**STATED PROBLEM:**
Copy the material from the line containing "Total solar power" through the line containing "Report an error (198, 377)", both included, keeping the requests as they are. Multiply every coordinate in the answers by 0.55, round to whole numbers with halves going up, and give only these lines.
** start **
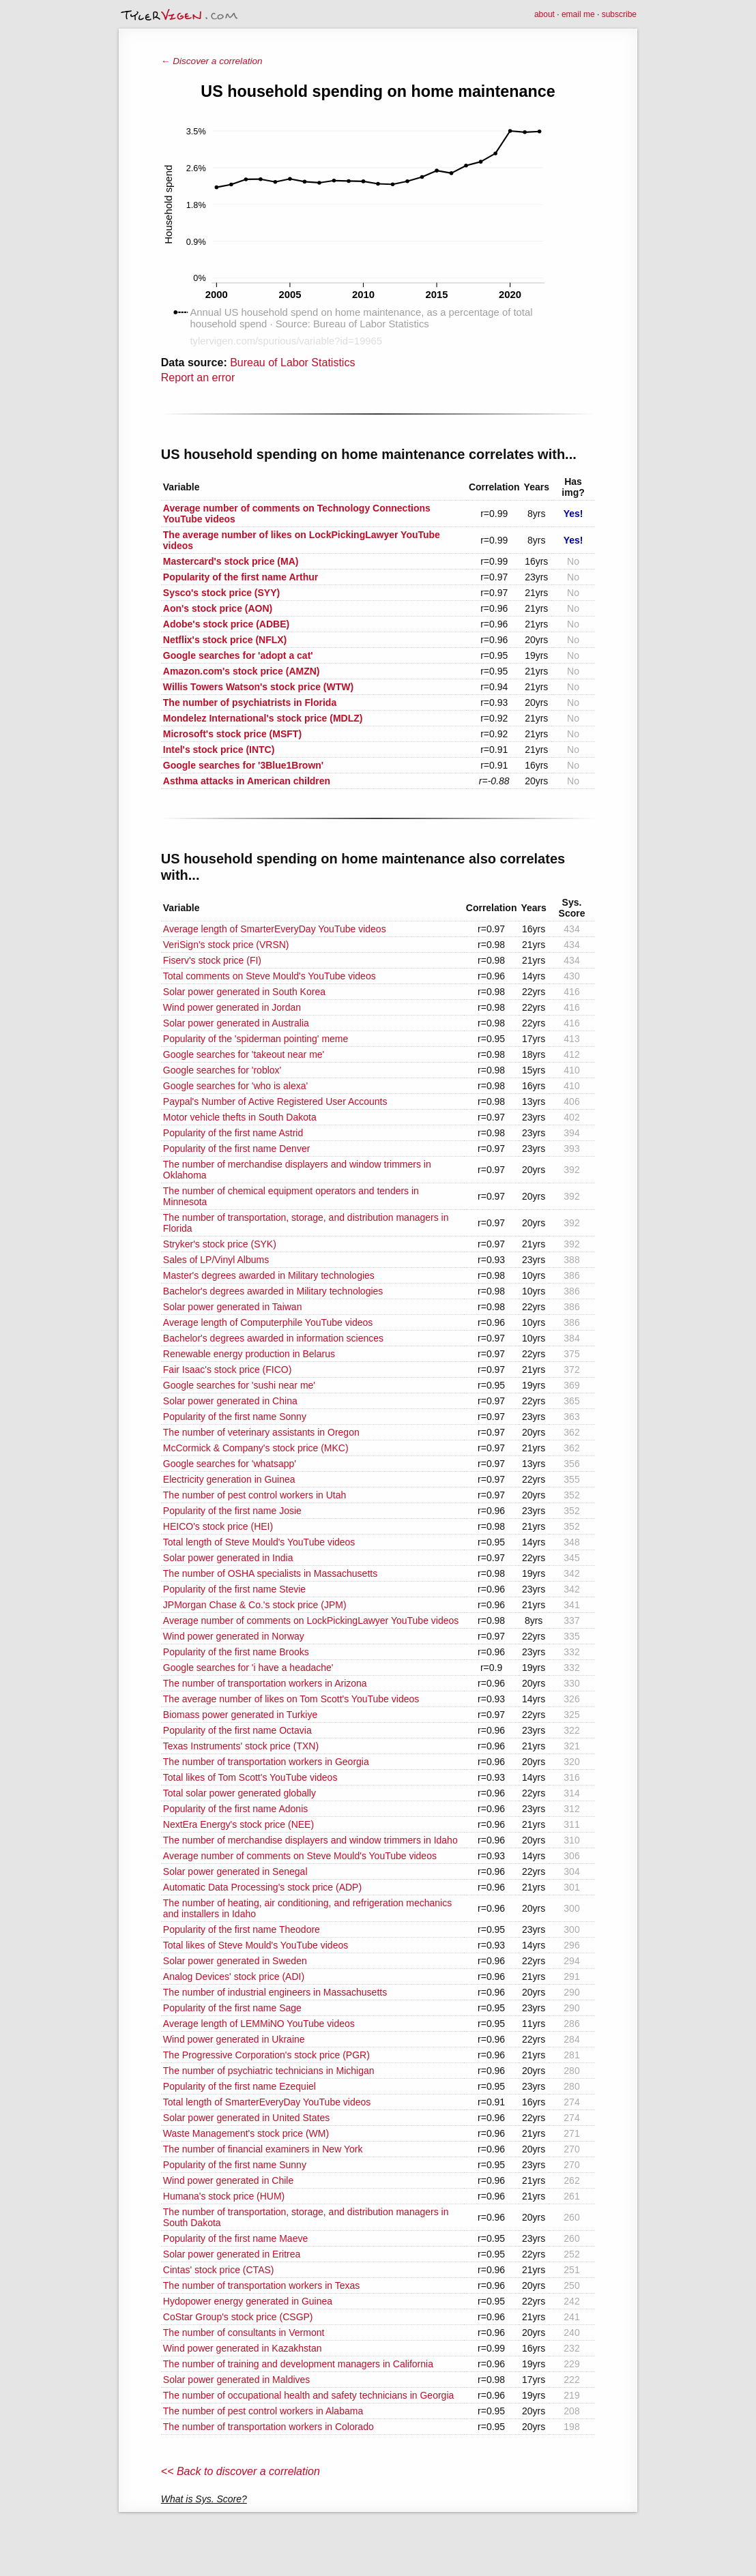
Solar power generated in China (230, 1400)
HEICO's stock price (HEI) (218, 1526)
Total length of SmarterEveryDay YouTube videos (267, 2102)
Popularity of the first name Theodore (241, 1929)
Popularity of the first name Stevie (234, 1589)
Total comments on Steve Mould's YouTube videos (269, 976)
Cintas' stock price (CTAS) (218, 2269)
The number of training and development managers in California (298, 2363)
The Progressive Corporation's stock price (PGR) (266, 2054)
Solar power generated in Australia (236, 1023)
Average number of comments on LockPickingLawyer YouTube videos (311, 1620)
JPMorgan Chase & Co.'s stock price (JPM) (255, 1604)
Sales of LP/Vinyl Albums (216, 1259)
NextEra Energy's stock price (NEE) (238, 1824)
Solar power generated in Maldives (236, 2379)
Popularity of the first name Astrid (233, 1132)
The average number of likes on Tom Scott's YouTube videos (291, 1698)
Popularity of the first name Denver (236, 1148)
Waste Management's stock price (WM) (246, 2133)
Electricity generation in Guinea (229, 1479)
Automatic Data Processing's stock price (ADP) (262, 1887)
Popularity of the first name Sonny (234, 1416)
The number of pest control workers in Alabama (263, 2410)
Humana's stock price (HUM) (224, 2196)
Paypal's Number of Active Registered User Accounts (275, 1101)
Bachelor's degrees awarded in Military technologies (273, 1291)
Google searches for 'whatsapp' (229, 1463)
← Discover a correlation (212, 61)
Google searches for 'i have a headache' (248, 1667)
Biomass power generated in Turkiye (240, 1714)
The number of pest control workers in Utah (254, 1495)
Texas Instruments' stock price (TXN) (241, 1746)
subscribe (619, 14)
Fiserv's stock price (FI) (212, 960)
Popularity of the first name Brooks (236, 1651)
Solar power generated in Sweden (235, 1960)
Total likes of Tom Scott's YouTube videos (250, 1777)
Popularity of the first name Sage (232, 2007)
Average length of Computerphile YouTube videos (268, 1322)
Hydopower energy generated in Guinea (247, 2301)
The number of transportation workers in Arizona (265, 1683)
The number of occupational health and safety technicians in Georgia (308, 2395)
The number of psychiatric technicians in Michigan (269, 2070)
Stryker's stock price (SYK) (219, 1244)
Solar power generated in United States (246, 2117)
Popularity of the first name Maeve (235, 2238)
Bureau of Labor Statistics (292, 362)
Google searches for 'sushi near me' (239, 1385)
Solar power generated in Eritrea (232, 2254)
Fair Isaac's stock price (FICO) (227, 1369)
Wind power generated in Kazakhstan (242, 2348)
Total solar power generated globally (239, 1793)
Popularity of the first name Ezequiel (239, 2086)
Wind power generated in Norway (233, 1636)
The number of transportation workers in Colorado (268, 2426)
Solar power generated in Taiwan (232, 1306)
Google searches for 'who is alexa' (235, 1085)
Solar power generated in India (228, 1557)
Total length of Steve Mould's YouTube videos (259, 1542)
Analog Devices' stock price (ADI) (233, 1976)
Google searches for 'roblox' (222, 1070)
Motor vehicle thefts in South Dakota (240, 1117)
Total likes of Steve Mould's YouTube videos (255, 1945)
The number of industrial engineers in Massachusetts (275, 1992)
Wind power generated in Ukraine (234, 2039)
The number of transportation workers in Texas (261, 2285)
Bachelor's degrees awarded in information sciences (273, 1338)
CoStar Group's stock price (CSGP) (238, 2316)
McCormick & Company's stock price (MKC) (256, 1447)
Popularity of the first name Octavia (237, 1730)
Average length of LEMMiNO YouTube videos (259, 2023)
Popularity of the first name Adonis (235, 1808)
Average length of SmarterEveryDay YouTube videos (274, 928)
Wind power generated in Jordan (232, 1007)
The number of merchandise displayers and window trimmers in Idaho (310, 1840)
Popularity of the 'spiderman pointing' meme (256, 1038)
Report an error (198, 377)
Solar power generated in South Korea (244, 991)
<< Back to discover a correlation (240, 2471)
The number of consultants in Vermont (244, 2332)
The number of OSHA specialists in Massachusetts (270, 1573)
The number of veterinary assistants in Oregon (261, 1432)
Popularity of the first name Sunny (234, 2164)
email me (578, 14)
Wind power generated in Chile (228, 2180)
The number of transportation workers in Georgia (266, 1761)
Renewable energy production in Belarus (249, 1353)
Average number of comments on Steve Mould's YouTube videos (300, 1855)
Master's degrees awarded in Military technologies (269, 1275)
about (544, 14)
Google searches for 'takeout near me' (243, 1054)
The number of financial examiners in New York (263, 2149)
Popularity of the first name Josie (232, 1510)
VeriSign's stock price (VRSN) (226, 944)
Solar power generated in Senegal (235, 1871)
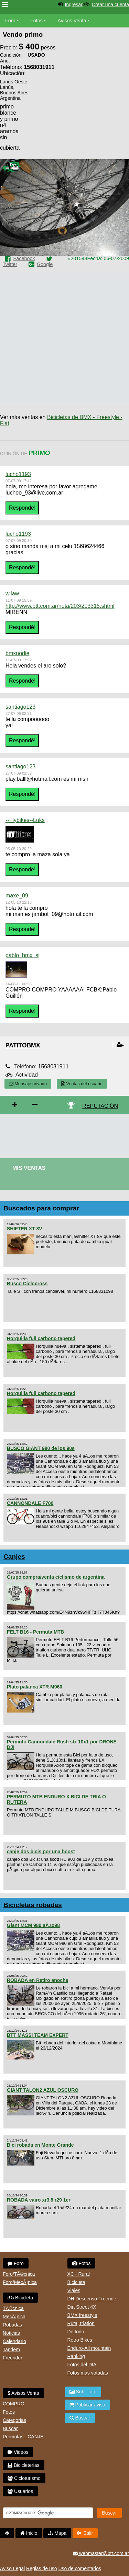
** end **
**TASK SOLUTION:**
Total solar power generated globally (131, 986)
Popularity of the first name Ezequiel (131, 1147)
Wind power generated in Norway (128, 900)
The number of transportation workers in Colorado (147, 1334)
Solar power generated in Taiwan (128, 718)
Google searches for 'who is alexa' (129, 597)
Solar power generated in India (125, 856)
Total length of Steve Mould's YouTube videos (142, 848)
Analog Devices' stock price (ADI) (128, 1087)
Google searches for 'roblox' (122, 589)
Motor vehicle thefts in South Dakota (132, 614)
Total likes of Steve Mould's YouTube videos (140, 1070)
The number of industrial engineers in Massachusetts (151, 1096)
Wind power generated in Ukraine (129, 1121)
The number of transportation workers in Texas (144, 1257)
Bachelor's degrees awarded in information sciences (150, 736)
CoStar Group's stock price (CSGP) (131, 1274)
McCormick & Company's stock price (MKC) (141, 796)
Popularity of the first name Octavia (130, 952)
Average length of LEMMiNO YouTube videos (142, 1113)
Popularity of the first name Adonis (129, 994)
Average length of SmarterEveryDay YouTube videos (151, 510)
Wind power generated in Jordan (128, 554)
The number of merchandise displayers and window trimmers in Idaho (171, 1012)
Popularity of the 'spiderman pointing' meme (141, 571)
Report an error (109, 207)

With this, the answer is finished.